The mass grave containing the most bodies accounts for four hundred and fifty souls and it’s on the way to the final stop of the tour, the Memorial Stupa. This beautiful building, silent, serene and peaceful houses the recovered bones of the victims. The bones have been forensically analysed, classifed and sorted by race, gender and age group. Each floor of the Stupa reflects this disaggregation of bones. Outside the Stupa, joss sticks burn permanently and flowers adorn the entrance steps.

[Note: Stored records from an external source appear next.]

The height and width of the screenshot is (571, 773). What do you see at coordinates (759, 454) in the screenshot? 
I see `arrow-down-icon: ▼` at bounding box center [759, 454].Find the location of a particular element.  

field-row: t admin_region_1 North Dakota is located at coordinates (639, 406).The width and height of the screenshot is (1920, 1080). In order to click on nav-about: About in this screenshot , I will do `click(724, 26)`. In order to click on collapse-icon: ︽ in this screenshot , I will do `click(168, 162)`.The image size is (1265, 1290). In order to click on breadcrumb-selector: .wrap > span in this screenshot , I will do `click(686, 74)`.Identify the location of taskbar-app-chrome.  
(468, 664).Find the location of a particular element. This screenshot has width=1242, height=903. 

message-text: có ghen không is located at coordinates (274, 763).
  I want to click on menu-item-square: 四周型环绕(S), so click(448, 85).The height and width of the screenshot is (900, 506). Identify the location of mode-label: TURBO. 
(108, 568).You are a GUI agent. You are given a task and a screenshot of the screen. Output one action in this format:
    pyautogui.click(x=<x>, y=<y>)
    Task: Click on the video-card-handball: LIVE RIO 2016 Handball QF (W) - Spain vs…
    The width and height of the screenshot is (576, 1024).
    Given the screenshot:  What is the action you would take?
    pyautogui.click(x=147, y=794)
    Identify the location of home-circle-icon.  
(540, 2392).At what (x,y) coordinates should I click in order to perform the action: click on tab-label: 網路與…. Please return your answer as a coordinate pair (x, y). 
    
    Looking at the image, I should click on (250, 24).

Despite the horror that took place, the The Choeung Ek Genocidal Centre is now a peaceful place, sterile almost. With the benefit of the audio tour though, the visit comes alive and is very moving, an emotional black hole yet it invokes an immediate sense of respect for those who died here and those who look after it now.
The Killing Fields ought to be visited in conjunction with a visit to the Sleng Genocide Museum in central Phnom Penn. Officially known as Security Prison 21, or S-21 for short, during the Khmer Rouge reign it was previously the Tual Sleng Primary and High school.
The school, turned prison was used for detention, interrogation and torture to extract trumped-up “confessions”, which were methodically documented along with photographs of the victims. Victims that survived the interrogation and torture were sent to the Killing Fields for execution. It is estimated that twenty thousand prisoners processed through here and there are seven known survivors.
When the Vietnamese liberated Phnom Penh in 1979 the Khmer Rouge abandoned Tual Sleng without covering their tracks or cleaning up. The liberators entered Block A of the school and discovered the tortured remains of fourteen victims, one of which was female, shackled to iron beds in individual classrooms on the bottom floor. These rooms have been left untouched save for the victims who are buried in graves outside the building and marked by simple white headstones. On the wall of each classroom is a photograph, taken at the time of the liberation, of each of the fourteen bodies the liberators found.
There are four blocks comprising the museum. Block A was used for interrogation and torture mostly. Block B housed prisoners crowded into classrooms while blocks C and D’s classrooms were bricked up to make up small single person cells.
Overseeing this people processing, torturing psycho-nightmare was a former mathematics school teacher by the name of Kang Keck lev, also known as Duch. Recently tried and sentenced, he was discovered when a journalist recognized him once Duch had merged back into civil society and recommenced teaching.
S-21 is graphic and horrific, overwhelming even. I couldn’t finish the tour despite meeting two of the survivors who remain tied to this place, walking its corridors and sidewalks, sharing their stories of survival.
Outside S-21 we plunge into a coffee shop to find some reprieve from the history and embrace the new. We’re attended to by a ten-year old girl called Phom. She is delightful, a hope for the future. Petite and engaging she addresses us in near perfect English, takes our order and a conversation ensues. She sells us scarves and bangles and when we try to negotiate a price she proposes a game of ching-chong-cha. The rules are simple, the first to win four times wins. If we lose we pay her $4 for the items, if she loses we get to pay $1. She wins, easily and in a blur of hand movements and chatter. A young boy comes up to us imploring us to buy from him too, claiming its not fair that we buy only from her. When we decline, Phom gives us two extra bangles for free and sashays off to sell to other clients. Smart girl, she represents the future of Cambodia. Beautiful, smart, hard-working people that endear themselves to me.